## Task to complete
Taking the line that contains "The width and" as the start and the last line of the data as the end, repeat exactly every line in that span, but no pictures.

Records from a data source
____________

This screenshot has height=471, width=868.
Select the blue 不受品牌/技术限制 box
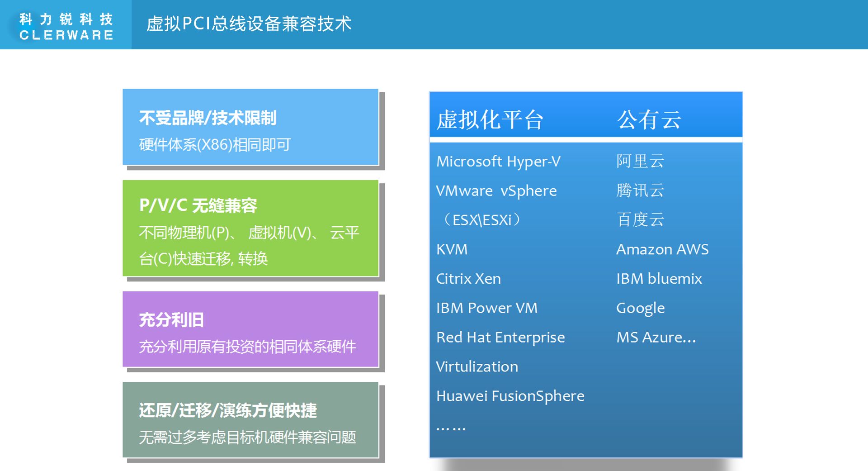[250, 127]
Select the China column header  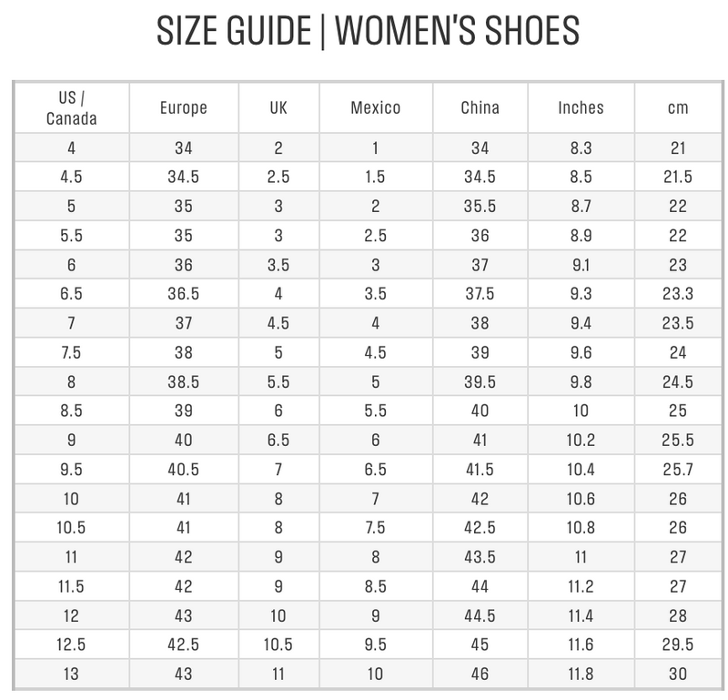480,107
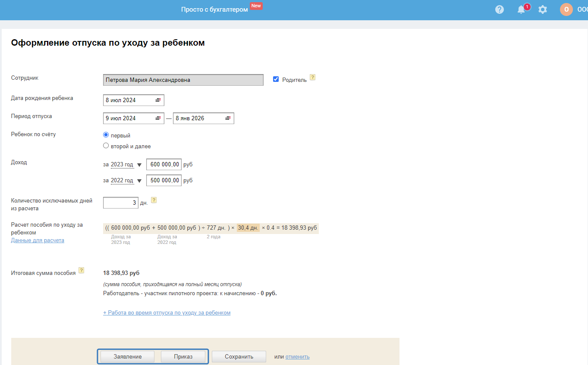Open notifications bell icon
This screenshot has height=365, width=588.
[522, 9]
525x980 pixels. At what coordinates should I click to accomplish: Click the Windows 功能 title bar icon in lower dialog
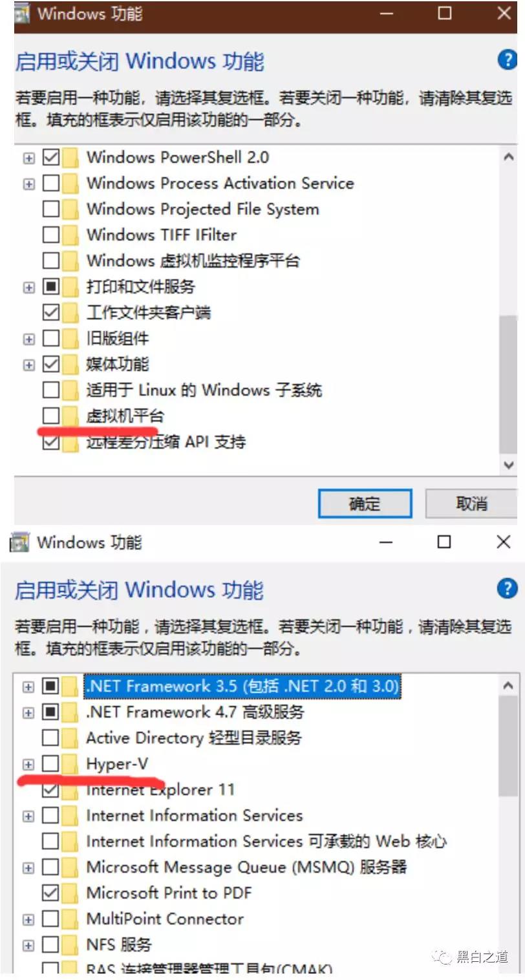tap(19, 542)
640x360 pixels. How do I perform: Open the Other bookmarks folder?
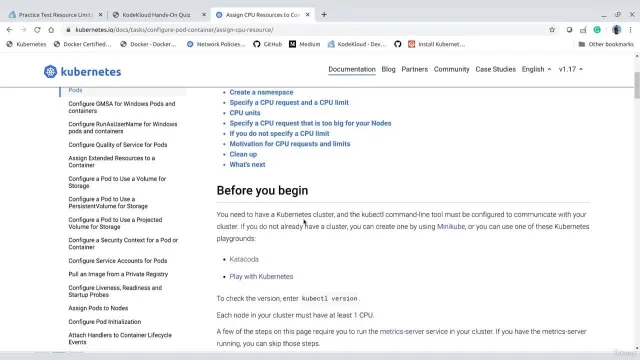coord(606,44)
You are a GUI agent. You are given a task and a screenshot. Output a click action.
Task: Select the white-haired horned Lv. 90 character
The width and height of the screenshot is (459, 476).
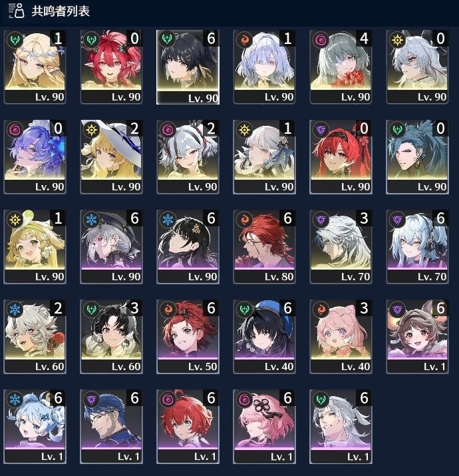[417, 67]
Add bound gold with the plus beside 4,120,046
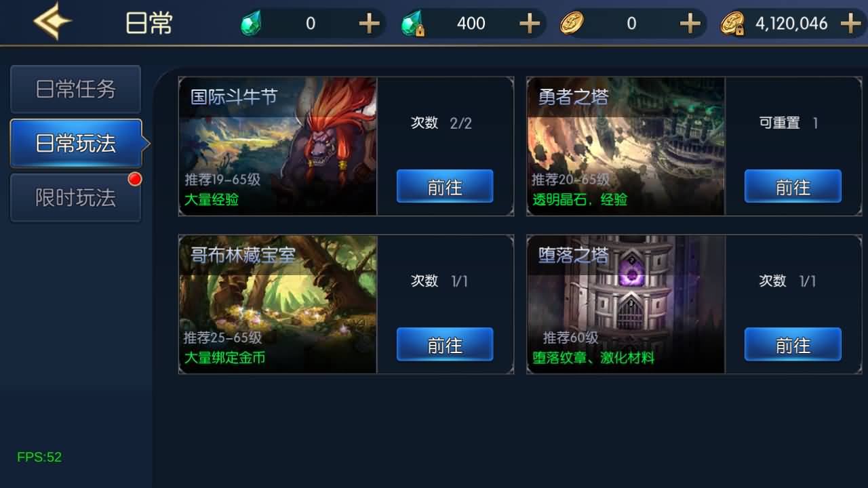 [850, 24]
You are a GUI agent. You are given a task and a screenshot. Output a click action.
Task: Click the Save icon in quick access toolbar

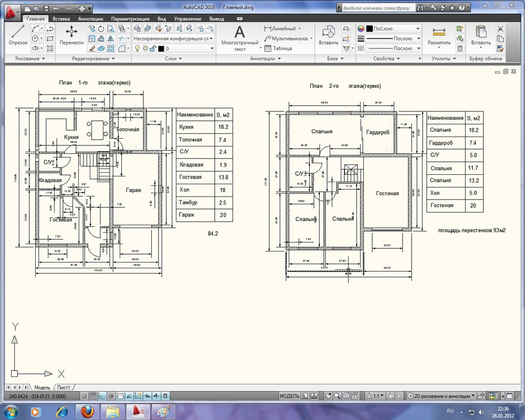[46, 9]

____________

## Exercise output
The width and height of the screenshot is (459, 476).
[417, 67]
Add bound gold with the plus beside 4,120,046
 [850, 24]
You are a GUI agent. You are given a task and a screenshot. Output a click action.
Task: Click the Save icon in quick access toolbar

[46, 9]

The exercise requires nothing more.